Collect and copy out every line of the data below that contains the string "Booklet".

Start of Task material

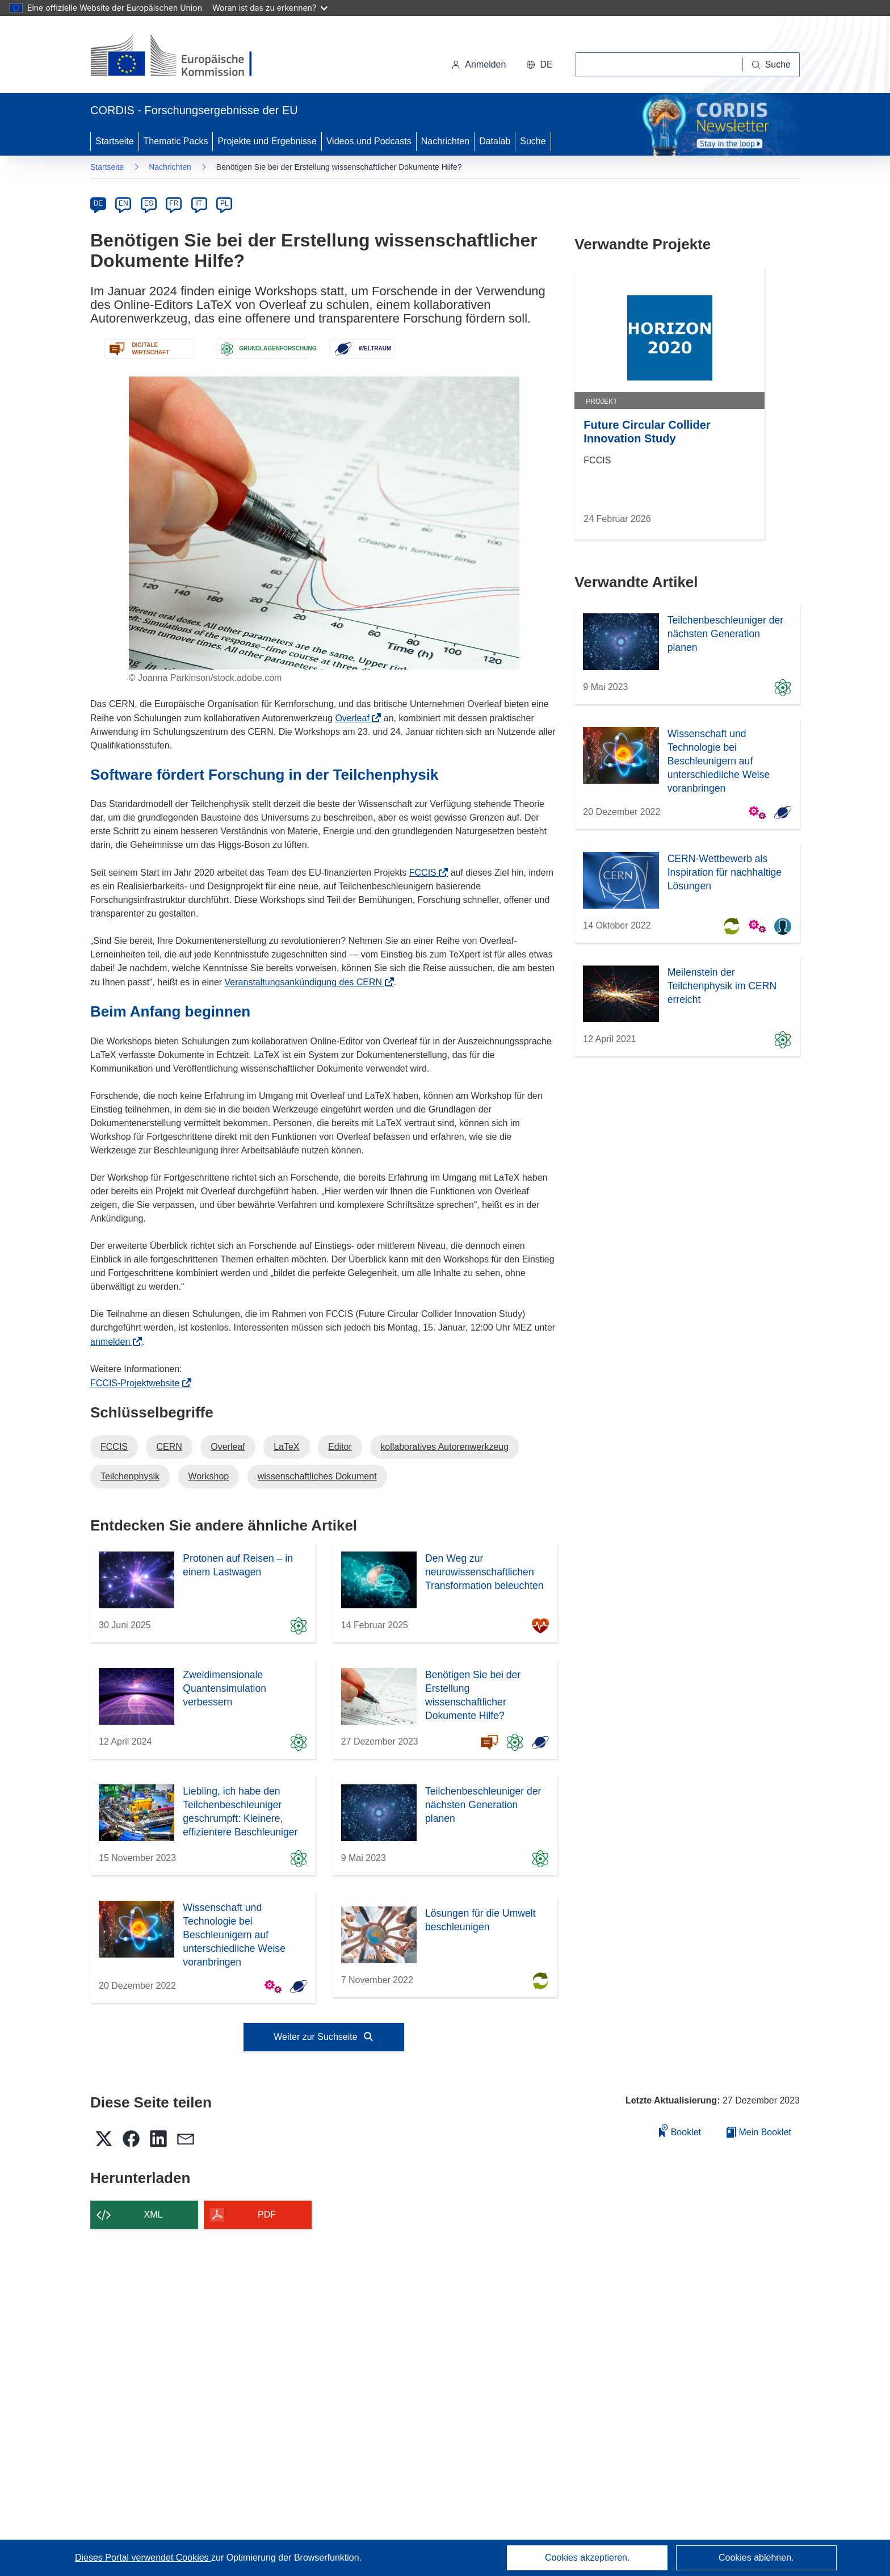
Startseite (114, 141)
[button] (539, 64)
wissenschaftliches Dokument (317, 1476)
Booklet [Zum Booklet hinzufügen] (680, 2130)
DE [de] (98, 203)
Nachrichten (445, 141)
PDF (267, 2214)
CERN (169, 1447)
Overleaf (355, 718)
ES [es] (148, 203)
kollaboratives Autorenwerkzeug (444, 1447)
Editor (340, 1447)
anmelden (113, 1341)
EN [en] (123, 203)
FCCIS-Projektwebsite (138, 1383)
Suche (532, 141)
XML (153, 2214)
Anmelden (478, 64)
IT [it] (199, 203)
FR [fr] (173, 203)
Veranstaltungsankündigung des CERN (307, 982)
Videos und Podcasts (369, 141)
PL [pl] (224, 203)
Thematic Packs (176, 141)
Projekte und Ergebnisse (266, 141)
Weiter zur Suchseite (324, 2037)
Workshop (208, 1476)
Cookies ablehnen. (756, 2557)
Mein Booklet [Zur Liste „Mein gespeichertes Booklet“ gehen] (759, 2132)
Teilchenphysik (129, 1476)
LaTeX (286, 1447)
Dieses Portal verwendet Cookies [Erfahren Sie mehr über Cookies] (143, 2557)
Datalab (494, 141)
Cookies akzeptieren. (587, 2557)
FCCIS (426, 872)
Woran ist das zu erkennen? (270, 7)
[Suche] (771, 64)
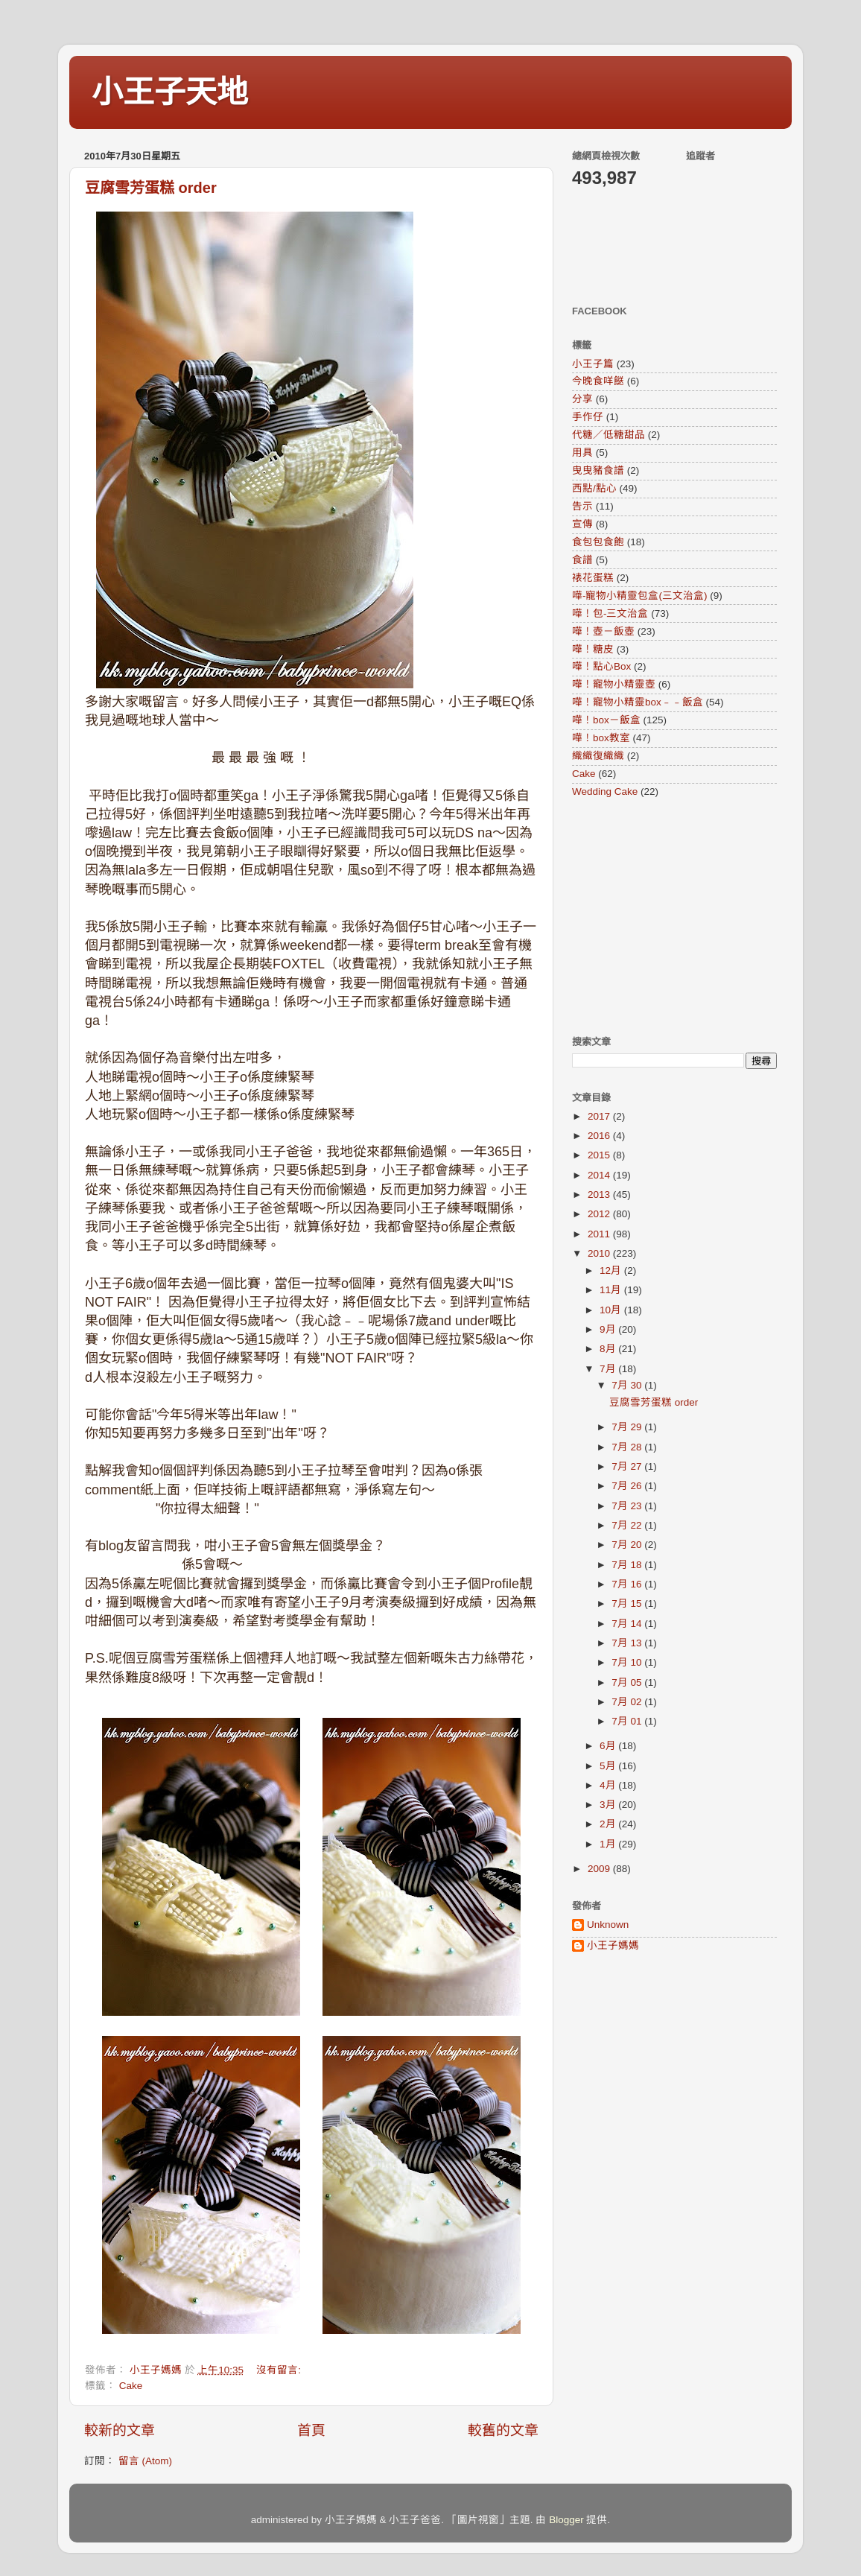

End of Task material

Response:
Booklet [Zum Booklet hinzufügen] (680, 2130)
Mein Booklet [Zur Liste „Mein gespeichertes Booklet“ gehen] (759, 2132)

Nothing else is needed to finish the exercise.